Thanks JonFo for looking into this. I am on FreshTomato (not openwrt) with busybox 1.34.1 which I believe has the same udhcpc "issue" you're describing on some ISPs. Yeah I just switched ISPs... sigh...
I'm currently capturing packets to confirm renewals and rebinds are simply ignored if missing BROADCAST_FLAG, which I think may be the root of most evil.
I also agree that default -T 3 is ridiculously small considering ISP level deployments, especially for REQUEST which may (should?) run an ARP scan before offering. But this at least can be worked around with params.
To top that off, rebinds are only tried at 30s prior to lease expiry, which is arbitrary and may even be subject to clock skew, on multi-day leases. Just not robust practice - udhcpc in busybox 0.x used to renew at 7/8 lease time which was considerably more flexible.

I believe, if behavior is confirmed, the best path forward would be to

  • add a separate option for BROADCAST_FLAG on unicasts / renewals to work around non-RFC ISPs - default disabled
  • add a separate option to switch from RENEW to REBIND, based on lease length or fixed time length instead of the hardcoded 30s. This can also be defaulted to 30s as today, for backwards compact

These 2, put against busybox repo as a change request which if accepted would trickle down in all our products and to many it devices, eventually

Thanks JonFo and shadowncs for addressing these issues, but may I ask if these issues affect devices trying to obtain leases from routers, not ISPs.
If a bootp flag is not set to broadcast, are there routers that will reject the renew request ?

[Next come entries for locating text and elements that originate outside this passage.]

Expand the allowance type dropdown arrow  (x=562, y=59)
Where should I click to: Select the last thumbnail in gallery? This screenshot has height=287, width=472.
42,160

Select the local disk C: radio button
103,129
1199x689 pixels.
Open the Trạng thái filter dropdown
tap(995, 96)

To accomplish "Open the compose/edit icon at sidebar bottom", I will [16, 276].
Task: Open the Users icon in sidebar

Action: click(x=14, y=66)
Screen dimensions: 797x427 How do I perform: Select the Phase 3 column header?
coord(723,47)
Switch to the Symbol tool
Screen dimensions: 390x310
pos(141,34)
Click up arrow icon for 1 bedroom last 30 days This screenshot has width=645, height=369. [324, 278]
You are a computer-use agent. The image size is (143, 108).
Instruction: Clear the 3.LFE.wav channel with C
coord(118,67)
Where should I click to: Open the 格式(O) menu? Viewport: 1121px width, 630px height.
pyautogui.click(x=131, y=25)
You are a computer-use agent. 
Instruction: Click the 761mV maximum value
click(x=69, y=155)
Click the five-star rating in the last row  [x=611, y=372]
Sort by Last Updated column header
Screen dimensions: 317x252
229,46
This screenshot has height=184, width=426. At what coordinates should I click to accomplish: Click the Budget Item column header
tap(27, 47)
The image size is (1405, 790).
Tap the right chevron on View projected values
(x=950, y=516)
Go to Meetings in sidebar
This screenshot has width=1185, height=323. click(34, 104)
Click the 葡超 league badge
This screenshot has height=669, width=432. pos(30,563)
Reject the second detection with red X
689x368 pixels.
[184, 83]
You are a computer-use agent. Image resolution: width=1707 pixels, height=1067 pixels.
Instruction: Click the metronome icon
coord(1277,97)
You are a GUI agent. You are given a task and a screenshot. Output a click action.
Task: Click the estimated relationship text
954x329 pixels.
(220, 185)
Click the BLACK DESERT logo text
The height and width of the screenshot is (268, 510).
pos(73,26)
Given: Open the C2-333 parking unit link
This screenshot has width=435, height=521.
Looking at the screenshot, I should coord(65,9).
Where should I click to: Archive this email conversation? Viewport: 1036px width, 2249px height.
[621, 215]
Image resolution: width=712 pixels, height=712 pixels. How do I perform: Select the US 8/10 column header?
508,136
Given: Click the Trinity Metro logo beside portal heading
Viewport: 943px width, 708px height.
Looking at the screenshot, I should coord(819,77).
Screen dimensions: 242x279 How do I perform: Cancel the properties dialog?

@kamel I would not think a router would suffer from this issue.
This tends to crop up due to the complex nature of some ISP deployments. A router's LAN DHCP service is pretty simple, in contrast.

Also worth noting that this thread is referring to an older (EOL) version of OpenWrt with an old version of Busybox (thread title 1.30, later described in 1.34.1, current OpenWrt uses 1.36.1).

Any bugs present in versions earlier than 22.03 will not be addressed as they are EOL. 22.03 itself will go EOL in April 2024, so any bugs reported against that version would need to be addressed soon or never.